» **Task instructions**:
Every entry is to be written out word for word.

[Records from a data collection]
┌──
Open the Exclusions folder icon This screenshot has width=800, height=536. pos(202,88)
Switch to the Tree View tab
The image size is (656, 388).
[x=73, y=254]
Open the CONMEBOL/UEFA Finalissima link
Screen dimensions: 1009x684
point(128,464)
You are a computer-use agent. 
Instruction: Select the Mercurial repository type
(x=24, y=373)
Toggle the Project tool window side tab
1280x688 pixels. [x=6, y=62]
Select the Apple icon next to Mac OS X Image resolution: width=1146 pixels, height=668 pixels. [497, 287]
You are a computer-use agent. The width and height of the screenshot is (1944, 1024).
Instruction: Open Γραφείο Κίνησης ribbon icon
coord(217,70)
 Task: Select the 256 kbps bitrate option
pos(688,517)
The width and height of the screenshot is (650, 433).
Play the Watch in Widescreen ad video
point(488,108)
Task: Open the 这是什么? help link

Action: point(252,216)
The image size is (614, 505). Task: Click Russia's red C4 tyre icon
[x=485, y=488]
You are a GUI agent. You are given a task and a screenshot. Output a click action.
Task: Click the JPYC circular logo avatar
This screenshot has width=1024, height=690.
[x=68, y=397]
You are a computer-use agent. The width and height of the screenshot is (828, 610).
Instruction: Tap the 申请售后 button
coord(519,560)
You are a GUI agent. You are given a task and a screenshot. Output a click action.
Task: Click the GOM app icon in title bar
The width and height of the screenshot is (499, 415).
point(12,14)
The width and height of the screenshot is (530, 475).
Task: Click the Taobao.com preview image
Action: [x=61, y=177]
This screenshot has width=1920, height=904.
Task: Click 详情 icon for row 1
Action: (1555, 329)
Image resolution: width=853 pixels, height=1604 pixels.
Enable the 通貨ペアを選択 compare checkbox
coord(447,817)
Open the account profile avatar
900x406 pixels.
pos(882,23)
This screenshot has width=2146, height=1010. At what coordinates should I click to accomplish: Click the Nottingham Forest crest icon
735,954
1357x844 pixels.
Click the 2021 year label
└──
» **Problem solution**:
Open the Exclusions folder icon This screenshot has width=800, height=536. pos(202,88)
Switch to the Tree View tab
The image size is (656, 388).
[x=73, y=254]
Open the CONMEBOL/UEFA Finalissima link
Screen dimensions: 1009x684
point(128,464)
You are a computer-use agent. 
Instruction: Select the Mercurial repository type
(x=24, y=373)
Toggle the Project tool window side tab
1280x688 pixels. [x=6, y=62]
Select the Apple icon next to Mac OS X Image resolution: width=1146 pixels, height=668 pixels. [497, 287]
You are a computer-use agent. The width and height of the screenshot is (1944, 1024).
Instruction: Open Γραφείο Κίνησης ribbon icon
coord(217,70)
 Task: Select the 256 kbps bitrate option
pos(688,517)
The width and height of the screenshot is (650, 433).
Play the Watch in Widescreen ad video
point(488,108)
Task: Open the 这是什么? help link

Action: point(252,216)
The image size is (614, 505). Task: Click Russia's red C4 tyre icon
[x=485, y=488]
You are a GUI agent. You are given a task and a screenshot. Output a click action.
Task: Click the JPYC circular logo avatar
This screenshot has width=1024, height=690.
[x=68, y=397]
You are a computer-use agent. The width and height of the screenshot is (828, 610).
Instruction: Tap the 申请售后 button
coord(519,560)
You are a GUI agent. You are given a task and a screenshot. Output a click action.
Task: Click the GOM app icon in title bar
The width and height of the screenshot is (499, 415).
point(12,14)
The width and height of the screenshot is (530, 475).
Task: Click the Taobao.com preview image
Action: [x=61, y=177]
This screenshot has width=1920, height=904.
Task: Click 详情 icon for row 1
Action: (1555, 329)
Image resolution: width=853 pixels, height=1604 pixels.
Enable the 通貨ペアを選択 compare checkbox
coord(447,817)
Open the account profile avatar
900x406 pixels.
pos(882,23)
This screenshot has width=2146, height=1010. At what coordinates should I click to accomplish: Click the Nottingham Forest crest icon
735,954
1357x844 pixels.
Click the 2021 year label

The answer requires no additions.